▸ INFORMATION GIVEN
-- Start --

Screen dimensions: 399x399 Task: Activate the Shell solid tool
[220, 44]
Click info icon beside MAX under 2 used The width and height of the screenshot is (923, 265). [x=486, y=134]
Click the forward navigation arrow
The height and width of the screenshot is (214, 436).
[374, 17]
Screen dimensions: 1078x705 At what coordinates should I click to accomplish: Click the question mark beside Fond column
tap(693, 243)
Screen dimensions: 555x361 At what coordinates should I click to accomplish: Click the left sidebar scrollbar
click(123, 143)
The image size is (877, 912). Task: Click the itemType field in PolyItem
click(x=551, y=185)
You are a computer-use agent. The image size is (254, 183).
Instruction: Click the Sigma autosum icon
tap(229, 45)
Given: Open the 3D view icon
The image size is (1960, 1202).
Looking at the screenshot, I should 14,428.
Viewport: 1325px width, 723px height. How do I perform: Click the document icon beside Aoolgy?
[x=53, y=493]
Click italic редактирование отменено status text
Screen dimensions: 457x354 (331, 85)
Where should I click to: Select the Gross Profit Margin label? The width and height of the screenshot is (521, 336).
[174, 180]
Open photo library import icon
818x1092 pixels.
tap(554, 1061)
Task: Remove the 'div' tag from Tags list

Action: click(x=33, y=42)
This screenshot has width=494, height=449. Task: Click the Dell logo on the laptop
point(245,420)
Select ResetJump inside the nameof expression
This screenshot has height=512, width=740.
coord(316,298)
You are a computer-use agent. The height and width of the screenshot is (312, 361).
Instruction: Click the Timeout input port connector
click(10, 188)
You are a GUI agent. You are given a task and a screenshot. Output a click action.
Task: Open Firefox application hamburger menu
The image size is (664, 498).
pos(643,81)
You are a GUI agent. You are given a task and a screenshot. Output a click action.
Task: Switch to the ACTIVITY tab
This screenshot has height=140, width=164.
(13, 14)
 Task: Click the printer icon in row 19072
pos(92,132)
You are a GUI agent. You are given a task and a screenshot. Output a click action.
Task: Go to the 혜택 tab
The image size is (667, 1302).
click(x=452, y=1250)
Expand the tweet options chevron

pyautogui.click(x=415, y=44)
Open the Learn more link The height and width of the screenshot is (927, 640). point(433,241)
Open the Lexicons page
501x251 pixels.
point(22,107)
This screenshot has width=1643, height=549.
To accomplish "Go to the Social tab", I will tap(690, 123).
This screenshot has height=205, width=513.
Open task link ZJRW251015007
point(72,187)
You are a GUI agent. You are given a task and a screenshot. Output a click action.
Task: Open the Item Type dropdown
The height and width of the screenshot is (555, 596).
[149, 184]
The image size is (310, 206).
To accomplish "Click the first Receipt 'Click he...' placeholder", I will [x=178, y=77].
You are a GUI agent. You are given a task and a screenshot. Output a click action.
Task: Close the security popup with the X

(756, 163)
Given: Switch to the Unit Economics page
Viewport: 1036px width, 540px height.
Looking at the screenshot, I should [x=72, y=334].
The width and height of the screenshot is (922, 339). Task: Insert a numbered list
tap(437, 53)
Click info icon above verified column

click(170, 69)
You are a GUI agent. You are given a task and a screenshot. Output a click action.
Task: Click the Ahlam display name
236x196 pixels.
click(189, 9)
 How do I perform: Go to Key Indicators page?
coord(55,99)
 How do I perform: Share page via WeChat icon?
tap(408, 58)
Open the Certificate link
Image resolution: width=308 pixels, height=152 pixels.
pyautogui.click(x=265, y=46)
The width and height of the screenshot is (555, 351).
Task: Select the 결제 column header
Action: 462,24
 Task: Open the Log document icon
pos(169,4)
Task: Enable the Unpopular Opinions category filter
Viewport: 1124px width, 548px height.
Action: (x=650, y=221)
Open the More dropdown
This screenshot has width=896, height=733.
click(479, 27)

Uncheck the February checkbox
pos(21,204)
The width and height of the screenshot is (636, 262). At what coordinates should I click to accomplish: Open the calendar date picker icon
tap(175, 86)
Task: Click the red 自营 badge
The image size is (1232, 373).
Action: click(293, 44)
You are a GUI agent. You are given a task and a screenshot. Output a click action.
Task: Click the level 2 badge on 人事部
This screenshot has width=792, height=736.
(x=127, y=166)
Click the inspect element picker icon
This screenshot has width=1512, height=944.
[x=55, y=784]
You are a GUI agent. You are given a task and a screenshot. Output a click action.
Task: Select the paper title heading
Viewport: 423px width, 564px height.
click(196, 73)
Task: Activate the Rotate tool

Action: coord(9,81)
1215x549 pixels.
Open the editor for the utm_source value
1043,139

-- End --

▸ SHORT PROBLEM
Pull out every line of the rows above that contains the word "tool". Case counts.

▸ SOLUTION
Screen dimensions: 399x399 Task: Activate the Shell solid tool
Task: Activate the Rotate tool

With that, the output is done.